TASK:
Work out how many lines in the data hold the string "next". Reply with only that number.

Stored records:
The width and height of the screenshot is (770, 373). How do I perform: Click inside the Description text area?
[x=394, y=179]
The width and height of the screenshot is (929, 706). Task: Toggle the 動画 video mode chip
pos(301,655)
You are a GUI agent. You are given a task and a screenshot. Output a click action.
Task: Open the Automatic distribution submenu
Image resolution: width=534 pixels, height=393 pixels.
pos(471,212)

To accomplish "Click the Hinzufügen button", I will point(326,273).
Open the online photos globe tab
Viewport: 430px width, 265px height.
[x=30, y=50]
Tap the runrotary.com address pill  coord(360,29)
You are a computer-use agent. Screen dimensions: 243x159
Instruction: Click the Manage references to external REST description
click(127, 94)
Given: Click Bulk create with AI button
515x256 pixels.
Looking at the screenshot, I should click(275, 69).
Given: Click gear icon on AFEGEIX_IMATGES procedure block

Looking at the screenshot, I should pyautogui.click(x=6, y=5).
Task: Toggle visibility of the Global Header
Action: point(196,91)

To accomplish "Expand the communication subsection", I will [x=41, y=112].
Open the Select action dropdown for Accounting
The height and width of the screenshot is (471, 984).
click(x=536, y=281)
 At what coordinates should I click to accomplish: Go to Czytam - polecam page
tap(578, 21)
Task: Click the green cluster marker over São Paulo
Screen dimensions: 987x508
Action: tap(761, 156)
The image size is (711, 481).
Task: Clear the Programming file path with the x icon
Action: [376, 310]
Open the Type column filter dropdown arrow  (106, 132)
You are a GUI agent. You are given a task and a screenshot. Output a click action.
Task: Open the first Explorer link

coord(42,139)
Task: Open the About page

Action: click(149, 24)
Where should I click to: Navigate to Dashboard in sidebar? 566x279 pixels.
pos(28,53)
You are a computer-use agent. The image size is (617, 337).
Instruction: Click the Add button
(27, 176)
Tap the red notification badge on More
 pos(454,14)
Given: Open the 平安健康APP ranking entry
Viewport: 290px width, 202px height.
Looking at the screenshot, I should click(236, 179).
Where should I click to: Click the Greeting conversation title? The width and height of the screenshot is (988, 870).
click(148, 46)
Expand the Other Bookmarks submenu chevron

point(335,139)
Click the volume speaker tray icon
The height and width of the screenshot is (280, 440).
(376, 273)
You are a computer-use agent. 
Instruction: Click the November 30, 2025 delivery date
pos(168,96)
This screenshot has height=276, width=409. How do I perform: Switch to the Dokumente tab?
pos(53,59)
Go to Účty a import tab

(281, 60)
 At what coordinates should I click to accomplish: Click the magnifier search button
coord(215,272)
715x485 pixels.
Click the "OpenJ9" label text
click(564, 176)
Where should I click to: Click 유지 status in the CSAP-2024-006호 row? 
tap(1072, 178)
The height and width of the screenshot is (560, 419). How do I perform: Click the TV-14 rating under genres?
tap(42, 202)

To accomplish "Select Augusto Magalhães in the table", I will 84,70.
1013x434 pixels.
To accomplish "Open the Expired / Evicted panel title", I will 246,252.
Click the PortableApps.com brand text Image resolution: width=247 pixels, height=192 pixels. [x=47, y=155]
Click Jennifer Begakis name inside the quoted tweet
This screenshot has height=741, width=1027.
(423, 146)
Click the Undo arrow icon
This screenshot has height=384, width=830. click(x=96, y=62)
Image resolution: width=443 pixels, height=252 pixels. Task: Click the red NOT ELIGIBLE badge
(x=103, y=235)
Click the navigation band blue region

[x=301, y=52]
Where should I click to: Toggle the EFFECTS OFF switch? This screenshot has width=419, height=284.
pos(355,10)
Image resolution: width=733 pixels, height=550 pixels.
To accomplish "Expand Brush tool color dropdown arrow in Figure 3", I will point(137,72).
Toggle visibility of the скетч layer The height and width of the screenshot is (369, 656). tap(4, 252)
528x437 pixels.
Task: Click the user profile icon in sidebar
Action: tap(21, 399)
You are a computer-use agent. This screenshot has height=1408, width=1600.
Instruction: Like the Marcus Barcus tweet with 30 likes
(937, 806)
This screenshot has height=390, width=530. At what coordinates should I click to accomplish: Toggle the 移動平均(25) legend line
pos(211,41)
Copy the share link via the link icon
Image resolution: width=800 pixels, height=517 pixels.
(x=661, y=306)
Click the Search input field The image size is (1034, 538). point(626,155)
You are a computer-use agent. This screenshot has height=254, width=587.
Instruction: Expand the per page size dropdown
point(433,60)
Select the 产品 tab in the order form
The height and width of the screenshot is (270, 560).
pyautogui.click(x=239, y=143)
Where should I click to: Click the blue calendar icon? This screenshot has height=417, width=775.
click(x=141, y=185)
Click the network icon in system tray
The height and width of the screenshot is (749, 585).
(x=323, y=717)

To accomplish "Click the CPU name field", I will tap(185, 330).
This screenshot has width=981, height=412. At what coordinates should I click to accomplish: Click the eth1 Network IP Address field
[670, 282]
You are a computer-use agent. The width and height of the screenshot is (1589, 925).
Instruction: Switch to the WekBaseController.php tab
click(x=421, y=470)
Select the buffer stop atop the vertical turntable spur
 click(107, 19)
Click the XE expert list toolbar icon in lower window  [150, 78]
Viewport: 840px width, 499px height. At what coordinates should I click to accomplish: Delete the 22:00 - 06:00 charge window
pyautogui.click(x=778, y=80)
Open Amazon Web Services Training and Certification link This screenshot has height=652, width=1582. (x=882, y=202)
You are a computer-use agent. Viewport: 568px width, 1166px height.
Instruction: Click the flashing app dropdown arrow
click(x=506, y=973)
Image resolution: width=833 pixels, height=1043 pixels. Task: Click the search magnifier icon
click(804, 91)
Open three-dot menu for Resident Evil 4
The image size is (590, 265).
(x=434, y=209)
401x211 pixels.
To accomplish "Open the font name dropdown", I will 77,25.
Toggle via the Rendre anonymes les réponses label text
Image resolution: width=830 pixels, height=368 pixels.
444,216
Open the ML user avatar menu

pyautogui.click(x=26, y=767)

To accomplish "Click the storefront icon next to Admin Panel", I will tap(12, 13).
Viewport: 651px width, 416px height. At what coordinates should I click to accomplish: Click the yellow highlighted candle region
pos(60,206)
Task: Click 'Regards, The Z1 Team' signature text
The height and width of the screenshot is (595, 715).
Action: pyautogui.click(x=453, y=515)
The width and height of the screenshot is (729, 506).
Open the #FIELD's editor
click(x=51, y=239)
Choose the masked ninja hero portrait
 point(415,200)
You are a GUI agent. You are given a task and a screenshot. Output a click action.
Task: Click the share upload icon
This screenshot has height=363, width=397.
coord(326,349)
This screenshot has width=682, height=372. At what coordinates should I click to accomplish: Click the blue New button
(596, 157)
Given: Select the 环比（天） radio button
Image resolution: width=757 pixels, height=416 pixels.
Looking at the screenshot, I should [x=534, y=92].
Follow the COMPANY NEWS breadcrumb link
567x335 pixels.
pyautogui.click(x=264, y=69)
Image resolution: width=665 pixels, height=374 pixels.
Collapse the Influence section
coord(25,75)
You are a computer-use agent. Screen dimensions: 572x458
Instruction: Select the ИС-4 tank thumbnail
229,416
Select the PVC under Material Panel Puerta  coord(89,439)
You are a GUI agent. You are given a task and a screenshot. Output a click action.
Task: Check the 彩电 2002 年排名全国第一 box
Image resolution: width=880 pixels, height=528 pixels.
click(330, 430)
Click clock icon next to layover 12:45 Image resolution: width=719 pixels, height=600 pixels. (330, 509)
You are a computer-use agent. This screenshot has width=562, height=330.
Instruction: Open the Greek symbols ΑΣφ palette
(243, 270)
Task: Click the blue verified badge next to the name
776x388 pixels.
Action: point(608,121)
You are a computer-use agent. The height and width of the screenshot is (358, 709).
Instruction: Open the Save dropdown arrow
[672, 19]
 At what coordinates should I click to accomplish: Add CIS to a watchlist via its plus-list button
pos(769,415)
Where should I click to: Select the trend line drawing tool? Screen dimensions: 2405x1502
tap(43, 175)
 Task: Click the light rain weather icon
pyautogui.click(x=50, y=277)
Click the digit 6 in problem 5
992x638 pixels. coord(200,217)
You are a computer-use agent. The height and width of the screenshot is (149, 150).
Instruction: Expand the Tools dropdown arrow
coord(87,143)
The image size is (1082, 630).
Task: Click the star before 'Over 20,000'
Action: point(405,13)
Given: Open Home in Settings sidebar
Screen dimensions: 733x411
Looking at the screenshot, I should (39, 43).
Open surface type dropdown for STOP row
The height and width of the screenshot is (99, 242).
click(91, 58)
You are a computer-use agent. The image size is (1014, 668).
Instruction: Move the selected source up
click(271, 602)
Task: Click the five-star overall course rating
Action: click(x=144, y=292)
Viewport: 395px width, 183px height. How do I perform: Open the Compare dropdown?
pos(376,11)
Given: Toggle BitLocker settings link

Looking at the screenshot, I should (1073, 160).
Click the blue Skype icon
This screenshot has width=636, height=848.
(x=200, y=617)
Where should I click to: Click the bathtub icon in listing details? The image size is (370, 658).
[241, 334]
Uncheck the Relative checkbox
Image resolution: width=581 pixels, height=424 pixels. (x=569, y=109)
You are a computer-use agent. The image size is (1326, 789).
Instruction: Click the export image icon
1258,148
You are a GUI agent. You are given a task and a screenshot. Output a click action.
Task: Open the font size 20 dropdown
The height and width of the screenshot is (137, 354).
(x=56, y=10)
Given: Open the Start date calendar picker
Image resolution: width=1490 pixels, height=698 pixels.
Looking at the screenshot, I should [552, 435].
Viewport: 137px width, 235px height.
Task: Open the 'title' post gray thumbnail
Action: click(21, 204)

WRITTEN RESPONSE:
3